One of the more recent tools at our disposal is the infographic. But what are infographics exactly? Well, they are actually an excellent way to provide a quick and clear visual representation of data or complex information. Take a look at this infographic explaining what an infographic is!

What is an infographic?

Infographics for health

At the Department of Health we’ve dipped our toes in the water when it comes to infographics and have produced a few now. I feel like we have a way to go before we’ve mastered the process but I’m happy to share a few of the lessons we’ve learnt, along with some good examples we found along the way.

The first ‘infographic’ we commissioned was to help explain what our 100-page information strategy for health and care would mean to 'real' people. It received more than 10,000 views in the first 10 days and was shared widely on Twitter, though I feel really it’s more like a ‘policy-graphic’ than an ‘infographic’!
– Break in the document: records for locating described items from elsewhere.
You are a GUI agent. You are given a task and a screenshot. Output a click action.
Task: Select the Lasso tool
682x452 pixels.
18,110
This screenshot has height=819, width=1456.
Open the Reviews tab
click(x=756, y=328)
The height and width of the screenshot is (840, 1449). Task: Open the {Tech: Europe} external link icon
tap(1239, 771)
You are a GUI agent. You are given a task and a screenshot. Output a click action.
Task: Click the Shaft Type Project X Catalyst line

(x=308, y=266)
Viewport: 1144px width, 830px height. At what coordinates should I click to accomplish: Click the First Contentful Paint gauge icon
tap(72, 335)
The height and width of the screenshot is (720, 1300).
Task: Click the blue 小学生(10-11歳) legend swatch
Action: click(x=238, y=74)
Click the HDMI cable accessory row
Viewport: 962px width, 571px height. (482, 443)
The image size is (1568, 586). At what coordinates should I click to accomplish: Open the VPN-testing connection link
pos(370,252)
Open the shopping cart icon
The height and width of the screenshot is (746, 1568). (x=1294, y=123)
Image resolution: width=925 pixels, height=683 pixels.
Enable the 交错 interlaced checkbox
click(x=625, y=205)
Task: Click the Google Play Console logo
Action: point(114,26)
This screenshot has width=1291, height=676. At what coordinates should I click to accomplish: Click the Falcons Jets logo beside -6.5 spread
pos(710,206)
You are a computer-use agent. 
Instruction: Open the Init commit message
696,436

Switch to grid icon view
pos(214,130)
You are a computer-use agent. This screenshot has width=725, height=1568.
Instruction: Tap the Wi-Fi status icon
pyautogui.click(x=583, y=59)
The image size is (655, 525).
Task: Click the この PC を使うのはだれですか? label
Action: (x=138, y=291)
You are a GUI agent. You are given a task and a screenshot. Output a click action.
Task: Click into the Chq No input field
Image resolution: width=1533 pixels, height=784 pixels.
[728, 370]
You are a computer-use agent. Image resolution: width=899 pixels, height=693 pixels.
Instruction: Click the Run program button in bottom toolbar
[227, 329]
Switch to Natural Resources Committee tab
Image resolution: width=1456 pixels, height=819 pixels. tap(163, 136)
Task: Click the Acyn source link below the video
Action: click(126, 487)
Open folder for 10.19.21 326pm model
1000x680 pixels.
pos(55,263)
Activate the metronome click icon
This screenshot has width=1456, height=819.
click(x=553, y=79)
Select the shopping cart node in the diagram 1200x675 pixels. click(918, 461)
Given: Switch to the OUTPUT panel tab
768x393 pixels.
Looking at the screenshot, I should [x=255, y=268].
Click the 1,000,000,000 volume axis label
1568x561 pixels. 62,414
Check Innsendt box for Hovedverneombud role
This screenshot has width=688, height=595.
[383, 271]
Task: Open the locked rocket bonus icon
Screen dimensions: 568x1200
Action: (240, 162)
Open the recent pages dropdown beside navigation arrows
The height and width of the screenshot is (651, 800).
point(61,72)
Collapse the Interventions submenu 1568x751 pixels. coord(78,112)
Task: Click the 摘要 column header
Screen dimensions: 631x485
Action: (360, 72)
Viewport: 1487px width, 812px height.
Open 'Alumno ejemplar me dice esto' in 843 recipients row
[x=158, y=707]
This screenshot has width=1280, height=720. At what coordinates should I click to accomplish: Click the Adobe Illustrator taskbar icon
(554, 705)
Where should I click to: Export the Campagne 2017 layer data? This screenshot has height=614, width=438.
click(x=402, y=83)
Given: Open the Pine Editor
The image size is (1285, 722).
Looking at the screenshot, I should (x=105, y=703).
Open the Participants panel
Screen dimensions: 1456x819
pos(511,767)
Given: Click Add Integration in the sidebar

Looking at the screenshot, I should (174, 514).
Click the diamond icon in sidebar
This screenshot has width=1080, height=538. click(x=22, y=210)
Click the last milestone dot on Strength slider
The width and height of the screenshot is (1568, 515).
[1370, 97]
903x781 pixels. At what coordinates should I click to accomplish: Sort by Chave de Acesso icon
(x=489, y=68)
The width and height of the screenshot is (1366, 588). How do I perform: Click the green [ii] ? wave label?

We also produced an infographic to give an overview of what the health and care system will look like from April 2013, and plan to make it interactive a bit further down the line.

My favourite examples are the ones we used as part of the Dementia Challenge which were actually produced by the Alzheimer's Society.

This one shows the future projections for the number of people with dementia in the UK. It works really well as it clearly shows the scale of the problem in one simple graphic, with very few words needed to support it.

Dementia - Future projections

What we’ve learnt so far

Here are a few of the key lessons we have learnt so far, which shows that really most of the same rules apply for infographics as they do for planning and commissioning other communications products.

  1. Start by clarifying your objectives. What story are you trying to tell? Is there a call to action?
  2. Don’t assume that an infographic is the right tool for the job. Never decide your tactics until you are sure of your objectives.
  3. No number of pretty pictures will help explain a policy if your policy isn’t actually clear. Whatever communication method you use, your message needs to be clearly defined from the outset.
  4. Make sure your data is correct. Check your stats thoroughly before you start. Or you’ll just have to start again from scratch.
  5. Make sure you leave enough time. Just because the final product looks simple doesn’t mean they’re always quick and easy to produce.
  6. Proofread your text thoroughly. The supporting text needs to be just as clear and easy to understand as the images.
  7. Test it on people first to ensure it makes sense out of context.
  8. Think about how are you going to promote your infographic once it’s created. Make sure it is easy to share, whether embedded, as a jpeg, or slideshare, through flickr or vimeo.

More examples we like

The Guardian also regularly produces a variety of infographics. This one shows Government spending in 2010-11.

And another good example is the four-page stroke infographic produced by the Wellcome Trust. In a related post, their Information Designer Paulo Estriga talks about how he developed the infographic.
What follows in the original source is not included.